GIVEN RECORDS Start Marker

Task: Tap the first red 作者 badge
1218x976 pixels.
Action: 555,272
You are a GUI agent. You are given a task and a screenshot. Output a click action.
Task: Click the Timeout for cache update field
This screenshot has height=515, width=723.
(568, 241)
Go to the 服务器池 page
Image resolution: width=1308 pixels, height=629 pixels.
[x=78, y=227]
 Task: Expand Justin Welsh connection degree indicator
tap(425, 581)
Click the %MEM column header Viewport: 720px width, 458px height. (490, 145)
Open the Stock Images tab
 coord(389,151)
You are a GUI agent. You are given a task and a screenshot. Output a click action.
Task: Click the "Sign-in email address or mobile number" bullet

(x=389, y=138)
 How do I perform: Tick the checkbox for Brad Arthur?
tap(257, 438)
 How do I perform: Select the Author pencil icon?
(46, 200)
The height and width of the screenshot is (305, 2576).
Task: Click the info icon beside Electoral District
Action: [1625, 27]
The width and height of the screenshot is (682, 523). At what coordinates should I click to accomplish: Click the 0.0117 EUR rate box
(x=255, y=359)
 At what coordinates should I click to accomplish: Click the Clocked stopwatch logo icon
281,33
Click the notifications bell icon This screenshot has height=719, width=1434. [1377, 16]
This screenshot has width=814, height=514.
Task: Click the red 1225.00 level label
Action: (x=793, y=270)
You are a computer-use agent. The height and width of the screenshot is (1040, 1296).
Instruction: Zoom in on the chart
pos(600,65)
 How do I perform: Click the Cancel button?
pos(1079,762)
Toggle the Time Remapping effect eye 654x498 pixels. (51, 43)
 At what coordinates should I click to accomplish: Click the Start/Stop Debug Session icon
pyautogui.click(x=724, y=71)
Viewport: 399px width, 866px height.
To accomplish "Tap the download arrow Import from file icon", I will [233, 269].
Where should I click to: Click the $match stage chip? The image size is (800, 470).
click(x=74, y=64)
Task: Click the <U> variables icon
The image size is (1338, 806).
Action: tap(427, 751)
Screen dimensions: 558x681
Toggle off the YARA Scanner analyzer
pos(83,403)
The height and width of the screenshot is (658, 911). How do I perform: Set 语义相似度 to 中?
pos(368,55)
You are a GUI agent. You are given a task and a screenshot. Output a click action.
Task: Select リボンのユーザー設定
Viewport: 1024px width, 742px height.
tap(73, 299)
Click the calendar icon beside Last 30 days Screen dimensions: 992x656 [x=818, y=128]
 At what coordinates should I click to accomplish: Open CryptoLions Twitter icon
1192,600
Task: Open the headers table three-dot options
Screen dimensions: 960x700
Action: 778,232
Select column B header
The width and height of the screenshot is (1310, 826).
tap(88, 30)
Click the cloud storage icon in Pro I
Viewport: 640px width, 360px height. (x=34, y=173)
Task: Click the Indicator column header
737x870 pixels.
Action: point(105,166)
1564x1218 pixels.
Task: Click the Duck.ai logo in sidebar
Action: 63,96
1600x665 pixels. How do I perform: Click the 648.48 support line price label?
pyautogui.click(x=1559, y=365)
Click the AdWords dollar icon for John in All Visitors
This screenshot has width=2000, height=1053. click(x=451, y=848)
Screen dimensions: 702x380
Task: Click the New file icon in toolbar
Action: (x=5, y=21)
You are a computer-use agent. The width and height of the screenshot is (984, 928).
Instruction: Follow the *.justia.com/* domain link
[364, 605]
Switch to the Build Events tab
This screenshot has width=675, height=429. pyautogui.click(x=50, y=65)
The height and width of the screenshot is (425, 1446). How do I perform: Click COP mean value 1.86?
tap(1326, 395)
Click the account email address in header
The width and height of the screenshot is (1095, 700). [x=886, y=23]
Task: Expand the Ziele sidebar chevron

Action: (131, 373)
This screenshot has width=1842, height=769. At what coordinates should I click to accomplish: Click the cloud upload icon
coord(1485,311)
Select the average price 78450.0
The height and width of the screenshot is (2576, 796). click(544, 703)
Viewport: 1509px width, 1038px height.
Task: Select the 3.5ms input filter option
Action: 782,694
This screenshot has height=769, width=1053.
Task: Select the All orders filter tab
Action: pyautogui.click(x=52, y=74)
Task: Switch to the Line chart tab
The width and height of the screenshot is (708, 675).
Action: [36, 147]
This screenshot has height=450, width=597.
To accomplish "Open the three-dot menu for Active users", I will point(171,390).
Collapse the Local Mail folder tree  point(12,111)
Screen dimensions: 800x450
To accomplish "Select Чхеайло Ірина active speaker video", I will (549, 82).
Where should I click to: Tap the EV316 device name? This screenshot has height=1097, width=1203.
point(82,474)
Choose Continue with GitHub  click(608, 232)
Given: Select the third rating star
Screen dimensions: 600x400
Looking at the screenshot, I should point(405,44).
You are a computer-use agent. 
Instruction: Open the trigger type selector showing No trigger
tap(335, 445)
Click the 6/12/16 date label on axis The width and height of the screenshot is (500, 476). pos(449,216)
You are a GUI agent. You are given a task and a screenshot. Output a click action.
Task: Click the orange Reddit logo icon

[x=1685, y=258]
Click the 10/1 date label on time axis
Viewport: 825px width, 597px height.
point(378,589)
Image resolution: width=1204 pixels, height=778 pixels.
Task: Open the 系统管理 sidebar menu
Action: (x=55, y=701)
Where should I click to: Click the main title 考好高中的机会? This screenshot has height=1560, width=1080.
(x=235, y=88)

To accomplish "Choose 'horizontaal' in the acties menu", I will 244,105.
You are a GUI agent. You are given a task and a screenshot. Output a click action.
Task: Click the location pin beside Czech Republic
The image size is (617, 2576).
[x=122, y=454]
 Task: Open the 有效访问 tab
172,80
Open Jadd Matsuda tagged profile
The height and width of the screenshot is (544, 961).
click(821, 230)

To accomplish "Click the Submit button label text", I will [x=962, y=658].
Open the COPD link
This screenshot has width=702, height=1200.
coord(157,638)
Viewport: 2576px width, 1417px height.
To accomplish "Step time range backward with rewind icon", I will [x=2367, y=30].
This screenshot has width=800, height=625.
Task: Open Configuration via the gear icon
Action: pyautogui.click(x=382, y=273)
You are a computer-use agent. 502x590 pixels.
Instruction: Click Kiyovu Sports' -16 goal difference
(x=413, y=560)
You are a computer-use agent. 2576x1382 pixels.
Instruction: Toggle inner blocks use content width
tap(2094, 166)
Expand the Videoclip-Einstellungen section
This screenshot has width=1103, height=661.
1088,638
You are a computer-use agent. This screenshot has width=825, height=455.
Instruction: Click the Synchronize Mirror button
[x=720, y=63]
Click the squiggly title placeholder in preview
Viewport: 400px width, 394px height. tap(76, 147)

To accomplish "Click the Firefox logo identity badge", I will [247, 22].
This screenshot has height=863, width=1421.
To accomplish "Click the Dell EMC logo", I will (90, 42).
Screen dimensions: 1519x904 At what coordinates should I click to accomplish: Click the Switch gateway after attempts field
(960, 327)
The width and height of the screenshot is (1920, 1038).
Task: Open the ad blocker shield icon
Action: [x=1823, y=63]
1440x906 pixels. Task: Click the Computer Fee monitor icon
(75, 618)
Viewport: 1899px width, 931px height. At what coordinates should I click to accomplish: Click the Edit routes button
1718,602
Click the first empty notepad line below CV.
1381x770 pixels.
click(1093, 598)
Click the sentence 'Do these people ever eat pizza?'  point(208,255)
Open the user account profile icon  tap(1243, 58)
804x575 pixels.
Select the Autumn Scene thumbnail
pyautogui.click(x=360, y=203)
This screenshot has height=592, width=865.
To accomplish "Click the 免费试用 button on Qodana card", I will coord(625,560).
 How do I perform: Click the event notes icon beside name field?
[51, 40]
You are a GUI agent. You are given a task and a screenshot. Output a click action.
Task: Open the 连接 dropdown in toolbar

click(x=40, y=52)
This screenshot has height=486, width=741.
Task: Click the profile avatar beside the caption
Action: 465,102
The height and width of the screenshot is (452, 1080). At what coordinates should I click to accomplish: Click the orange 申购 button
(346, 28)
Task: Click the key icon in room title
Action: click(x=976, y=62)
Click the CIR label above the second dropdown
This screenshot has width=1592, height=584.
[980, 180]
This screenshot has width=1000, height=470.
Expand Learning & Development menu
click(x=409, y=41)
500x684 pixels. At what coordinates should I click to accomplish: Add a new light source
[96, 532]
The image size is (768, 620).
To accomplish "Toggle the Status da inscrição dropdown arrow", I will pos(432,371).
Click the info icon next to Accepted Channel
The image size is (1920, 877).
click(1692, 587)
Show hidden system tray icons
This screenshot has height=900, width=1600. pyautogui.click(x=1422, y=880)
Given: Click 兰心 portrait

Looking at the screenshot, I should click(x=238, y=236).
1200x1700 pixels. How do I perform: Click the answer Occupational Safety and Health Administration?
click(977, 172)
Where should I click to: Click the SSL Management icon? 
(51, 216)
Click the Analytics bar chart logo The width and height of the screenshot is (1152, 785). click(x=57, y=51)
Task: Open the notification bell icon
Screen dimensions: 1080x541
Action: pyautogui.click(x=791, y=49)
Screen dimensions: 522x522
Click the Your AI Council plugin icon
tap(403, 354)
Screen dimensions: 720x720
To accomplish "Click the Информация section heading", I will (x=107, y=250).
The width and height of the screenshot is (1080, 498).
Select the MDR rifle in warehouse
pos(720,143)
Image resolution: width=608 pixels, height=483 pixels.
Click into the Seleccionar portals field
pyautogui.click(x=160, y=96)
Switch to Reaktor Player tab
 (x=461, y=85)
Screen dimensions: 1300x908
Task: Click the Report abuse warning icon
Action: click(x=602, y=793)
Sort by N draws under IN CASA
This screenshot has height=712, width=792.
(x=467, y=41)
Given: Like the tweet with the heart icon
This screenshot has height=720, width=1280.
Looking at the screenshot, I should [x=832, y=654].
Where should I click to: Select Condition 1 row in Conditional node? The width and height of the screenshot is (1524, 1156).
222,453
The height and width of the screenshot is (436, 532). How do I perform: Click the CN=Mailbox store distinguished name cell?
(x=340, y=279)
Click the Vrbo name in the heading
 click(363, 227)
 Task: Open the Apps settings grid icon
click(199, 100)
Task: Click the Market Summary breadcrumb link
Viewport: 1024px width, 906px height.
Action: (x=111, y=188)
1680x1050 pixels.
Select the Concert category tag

GIVEN RECORDS End Marker

** WHAT TO DO **
Each line of the entries holding the string "column" should be found and copied.

** SOLVED EXERCISE **
Click the %MEM column header Viewport: 720px width, 458px height. (490, 145)
Select column B header
Task: Click the Indicator column header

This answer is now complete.